§ Task item
Transcribe the data that follows. Match it character for character.

Saved entries:
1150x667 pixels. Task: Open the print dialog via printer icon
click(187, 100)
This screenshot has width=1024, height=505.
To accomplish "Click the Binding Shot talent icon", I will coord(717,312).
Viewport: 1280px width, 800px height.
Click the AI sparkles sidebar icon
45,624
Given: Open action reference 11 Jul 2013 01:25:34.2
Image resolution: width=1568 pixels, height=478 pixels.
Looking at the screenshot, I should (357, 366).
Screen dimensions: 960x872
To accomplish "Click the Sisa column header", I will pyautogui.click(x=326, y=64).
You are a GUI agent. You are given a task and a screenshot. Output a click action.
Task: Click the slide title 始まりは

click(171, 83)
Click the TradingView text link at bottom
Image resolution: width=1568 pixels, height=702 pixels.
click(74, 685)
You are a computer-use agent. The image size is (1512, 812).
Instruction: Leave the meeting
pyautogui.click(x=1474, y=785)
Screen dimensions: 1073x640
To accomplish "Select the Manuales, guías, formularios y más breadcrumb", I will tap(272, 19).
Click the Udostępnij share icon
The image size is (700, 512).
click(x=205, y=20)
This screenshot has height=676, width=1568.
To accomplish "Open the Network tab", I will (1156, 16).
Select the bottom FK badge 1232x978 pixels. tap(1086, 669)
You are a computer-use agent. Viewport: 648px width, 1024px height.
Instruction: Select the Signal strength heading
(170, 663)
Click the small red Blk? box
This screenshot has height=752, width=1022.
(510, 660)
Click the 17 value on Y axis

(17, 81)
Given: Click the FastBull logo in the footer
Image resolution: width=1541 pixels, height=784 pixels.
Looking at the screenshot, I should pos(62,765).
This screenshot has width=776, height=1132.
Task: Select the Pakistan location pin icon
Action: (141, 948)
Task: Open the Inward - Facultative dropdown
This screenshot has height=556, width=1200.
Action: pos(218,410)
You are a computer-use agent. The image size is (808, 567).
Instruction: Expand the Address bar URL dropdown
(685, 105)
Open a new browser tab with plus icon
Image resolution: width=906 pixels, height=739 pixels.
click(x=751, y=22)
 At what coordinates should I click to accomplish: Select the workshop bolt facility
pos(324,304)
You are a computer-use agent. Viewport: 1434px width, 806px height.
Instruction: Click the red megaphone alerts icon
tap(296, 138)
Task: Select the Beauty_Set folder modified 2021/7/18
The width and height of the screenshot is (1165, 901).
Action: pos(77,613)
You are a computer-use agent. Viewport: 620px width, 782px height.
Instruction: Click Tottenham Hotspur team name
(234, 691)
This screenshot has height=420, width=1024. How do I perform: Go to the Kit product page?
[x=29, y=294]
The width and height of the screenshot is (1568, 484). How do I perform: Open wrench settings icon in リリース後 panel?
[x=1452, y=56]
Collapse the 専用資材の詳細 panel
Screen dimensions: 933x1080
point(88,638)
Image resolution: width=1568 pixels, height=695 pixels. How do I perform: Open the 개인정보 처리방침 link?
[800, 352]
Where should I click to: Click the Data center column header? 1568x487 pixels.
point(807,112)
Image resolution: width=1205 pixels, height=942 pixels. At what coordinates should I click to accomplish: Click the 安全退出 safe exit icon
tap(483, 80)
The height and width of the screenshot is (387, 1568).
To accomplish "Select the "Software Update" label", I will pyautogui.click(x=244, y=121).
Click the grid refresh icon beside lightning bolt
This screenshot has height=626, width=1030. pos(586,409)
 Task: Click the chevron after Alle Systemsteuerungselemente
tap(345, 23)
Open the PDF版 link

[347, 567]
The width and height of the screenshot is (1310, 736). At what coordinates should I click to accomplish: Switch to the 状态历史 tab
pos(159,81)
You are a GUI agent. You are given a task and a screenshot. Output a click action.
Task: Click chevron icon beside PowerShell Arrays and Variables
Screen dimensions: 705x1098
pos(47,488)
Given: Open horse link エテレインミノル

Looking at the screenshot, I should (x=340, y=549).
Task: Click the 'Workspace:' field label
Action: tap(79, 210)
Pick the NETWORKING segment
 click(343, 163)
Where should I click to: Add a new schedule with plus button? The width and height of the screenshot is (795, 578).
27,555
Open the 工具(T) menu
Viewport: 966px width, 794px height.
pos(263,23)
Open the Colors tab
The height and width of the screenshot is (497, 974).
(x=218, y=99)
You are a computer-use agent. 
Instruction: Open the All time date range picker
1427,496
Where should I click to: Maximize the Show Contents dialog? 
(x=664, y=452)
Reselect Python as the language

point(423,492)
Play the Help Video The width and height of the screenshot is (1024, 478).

§ Expected answer
1150x667 pixels. Task: Open the print dialog via printer icon
click(187, 100)
This screenshot has width=1024, height=505.
To accomplish "Click the Binding Shot talent icon", I will coord(717,312).
Viewport: 1280px width, 800px height.
Click the AI sparkles sidebar icon
45,624
Given: Open action reference 11 Jul 2013 01:25:34.2
Image resolution: width=1568 pixels, height=478 pixels.
Looking at the screenshot, I should (357, 366).
Screen dimensions: 960x872
To accomplish "Click the Sisa column header", I will pyautogui.click(x=326, y=64).
You are a GUI agent. You are given a task and a screenshot. Output a click action.
Task: Click the slide title 始まりは

click(171, 83)
Click the TradingView text link at bottom
Image resolution: width=1568 pixels, height=702 pixels.
click(74, 685)
You are a computer-use agent. The image size is (1512, 812).
Instruction: Leave the meeting
pyautogui.click(x=1474, y=785)
Screen dimensions: 1073x640
To accomplish "Select the Manuales, guías, formularios y más breadcrumb", I will tap(272, 19).
Click the Udostępnij share icon
The image size is (700, 512).
click(x=205, y=20)
This screenshot has height=676, width=1568.
To accomplish "Open the Network tab", I will (1156, 16).
Select the bottom FK badge 1232x978 pixels. tap(1086, 669)
You are a computer-use agent. Viewport: 648px width, 1024px height.
Instruction: Select the Signal strength heading
(170, 663)
Click the small red Blk? box
This screenshot has height=752, width=1022.
(510, 660)
Click the 17 value on Y axis

(17, 81)
Given: Click the FastBull logo in the footer
Image resolution: width=1541 pixels, height=784 pixels.
Looking at the screenshot, I should pos(62,765).
This screenshot has width=776, height=1132.
Task: Select the Pakistan location pin icon
Action: (141, 948)
Task: Open the Inward - Facultative dropdown
This screenshot has height=556, width=1200.
Action: pos(218,410)
You are a computer-use agent. The image size is (808, 567).
Instruction: Expand the Address bar URL dropdown
(685, 105)
Open a new browser tab with plus icon
Image resolution: width=906 pixels, height=739 pixels.
click(x=751, y=22)
 At what coordinates should I click to accomplish: Select the workshop bolt facility
pos(324,304)
You are a computer-use agent. Viewport: 1434px width, 806px height.
Instruction: Click the red megaphone alerts icon
tap(296, 138)
Task: Select the Beauty_Set folder modified 2021/7/18
The width and height of the screenshot is (1165, 901).
Action: pos(77,613)
You are a computer-use agent. Viewport: 620px width, 782px height.
Instruction: Click Tottenham Hotspur team name
(234, 691)
This screenshot has height=420, width=1024. How do I perform: Go to the Kit product page?
[x=29, y=294]
The width and height of the screenshot is (1568, 484). How do I perform: Open wrench settings icon in リリース後 panel?
[x=1452, y=56]
Collapse the 専用資材の詳細 panel
Screen dimensions: 933x1080
point(88,638)
Image resolution: width=1568 pixels, height=695 pixels. How do I perform: Open the 개인정보 처리방침 link?
[800, 352]
Where should I click to: Click the Data center column header? 1568x487 pixels.
point(807,112)
Image resolution: width=1205 pixels, height=942 pixels. At what coordinates should I click to accomplish: Click the 安全退出 safe exit icon
tap(483, 80)
The height and width of the screenshot is (387, 1568).
To accomplish "Select the "Software Update" label", I will pyautogui.click(x=244, y=121).
Click the grid refresh icon beside lightning bolt
This screenshot has height=626, width=1030. pos(586,409)
 Task: Click the chevron after Alle Systemsteuerungselemente
tap(345, 23)
Open the PDF版 link

[347, 567]
The width and height of the screenshot is (1310, 736). At what coordinates should I click to accomplish: Switch to the 状态历史 tab
pos(159,81)
You are a GUI agent. You are given a task and a screenshot. Output a click action.
Task: Click chevron icon beside PowerShell Arrays and Variables
Screen dimensions: 705x1098
pos(47,488)
Given: Open horse link エテレインミノル

Looking at the screenshot, I should (x=340, y=549).
Task: Click the 'Workspace:' field label
Action: tap(79, 210)
Pick the NETWORKING segment
 click(343, 163)
Where should I click to: Add a new schedule with plus button? The width and height of the screenshot is (795, 578).
27,555
Open the 工具(T) menu
Viewport: 966px width, 794px height.
pos(263,23)
Open the Colors tab
The height and width of the screenshot is (497, 974).
(x=218, y=99)
You are a computer-use agent. 
Instruction: Open the All time date range picker
1427,496
Where should I click to: Maximize the Show Contents dialog? 
(x=664, y=452)
Reselect Python as the language

point(423,492)
Play the Help Video The width and height of the screenshot is (1024, 478).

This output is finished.